Aaah d'accord ! Ah oui.. soit l'informatique souveraine faisait une concession, soit il apprenait à mûrir.
Ou plus simplement que 40 colonnes pour un tableur était vraiment très étroit.
Autre chose, si le minitel était un terminal, je vous avait bien dit que l'intérieur était en fait un vrai micro-ordinateur. On y trouvait même une prise interne pour carte d'extension.
Le Minitel 1b était une évolution purement technologique ?
Non, il fallait aussi accorder le minitel à la mode de la consommation, voire aux attente des utilisateurs haut de gamme, les CSP+
, dans l'idée de non plus leur louer gratuitement les terminaux, mais de leur vendre au prix fort, nantis de fonctionnalités avancées.
Il est vrai que les premiers minitel de série… avaient une livrée grise, des écrans très ronds inclinés à 45 °, ce qui leur donnaient une mine… très tristounette.
Après des recherches avec des formes très fantaisistes, la forme monobloc revue partait d'un cube plus franc mais néanmoins légèrement arrondie sur les angles, dont une des faces serait l'écran. L'arrière du cube est biseauté, la face du dessus creusé pour servir de poignée, ce qui le rendait aussi transportable qu'un combiné téléphonique et pour y insérer des accessoires. Cette forme avait un design génial, reconnaissez-le.

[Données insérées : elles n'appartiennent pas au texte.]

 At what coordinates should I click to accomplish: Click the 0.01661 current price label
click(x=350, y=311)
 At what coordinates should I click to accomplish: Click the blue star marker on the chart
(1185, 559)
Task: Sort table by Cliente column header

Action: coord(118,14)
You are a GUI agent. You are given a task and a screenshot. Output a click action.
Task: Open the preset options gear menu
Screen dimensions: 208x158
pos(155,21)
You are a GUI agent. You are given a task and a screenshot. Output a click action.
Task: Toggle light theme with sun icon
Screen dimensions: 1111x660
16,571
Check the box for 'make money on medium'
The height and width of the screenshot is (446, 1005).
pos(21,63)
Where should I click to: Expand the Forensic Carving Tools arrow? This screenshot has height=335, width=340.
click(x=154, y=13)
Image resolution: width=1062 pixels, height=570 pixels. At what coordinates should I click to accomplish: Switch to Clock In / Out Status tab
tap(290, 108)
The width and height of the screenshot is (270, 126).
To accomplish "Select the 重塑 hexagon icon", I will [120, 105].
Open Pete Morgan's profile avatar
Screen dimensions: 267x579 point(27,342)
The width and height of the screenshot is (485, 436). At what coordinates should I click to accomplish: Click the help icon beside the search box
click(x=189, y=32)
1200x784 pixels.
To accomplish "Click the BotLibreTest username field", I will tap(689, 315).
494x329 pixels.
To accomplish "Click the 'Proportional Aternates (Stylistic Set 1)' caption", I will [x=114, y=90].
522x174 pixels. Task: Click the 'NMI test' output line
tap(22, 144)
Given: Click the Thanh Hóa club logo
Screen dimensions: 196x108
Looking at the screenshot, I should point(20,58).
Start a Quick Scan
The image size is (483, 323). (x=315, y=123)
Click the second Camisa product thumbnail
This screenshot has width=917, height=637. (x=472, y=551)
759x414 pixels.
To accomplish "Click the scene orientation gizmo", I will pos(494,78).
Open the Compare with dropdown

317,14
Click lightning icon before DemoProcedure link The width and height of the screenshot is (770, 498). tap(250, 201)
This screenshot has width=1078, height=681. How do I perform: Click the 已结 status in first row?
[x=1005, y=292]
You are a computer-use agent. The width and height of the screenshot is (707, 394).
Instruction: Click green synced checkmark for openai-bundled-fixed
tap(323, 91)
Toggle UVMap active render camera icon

D'ailleurs, la société américaine Apple s'en inspirera ouvertement pour son premier Macintosh, un détail flagrant qui ne laisse aucun doute quand on sait le nombre de français qui travaillaient à l'époque dans la Silicon Valley. Avec moins de génie car Apple n'a pas réussi à incorporer le clavier et la souris dans le bloc.
La couleur de la robe du minitel de référence fut changée en marron/beige allemand pour la génération 1b, bien plus chaleureuse. Une couleur très tendance, très… chébran
: à cette époque, les grandes voitures familiales américaines avaient des décalcomanies en imitation bois sur leur carrosserie, et les téléviseurs avaient un boîtier sérigraphiée là aussi dans une imitation bois.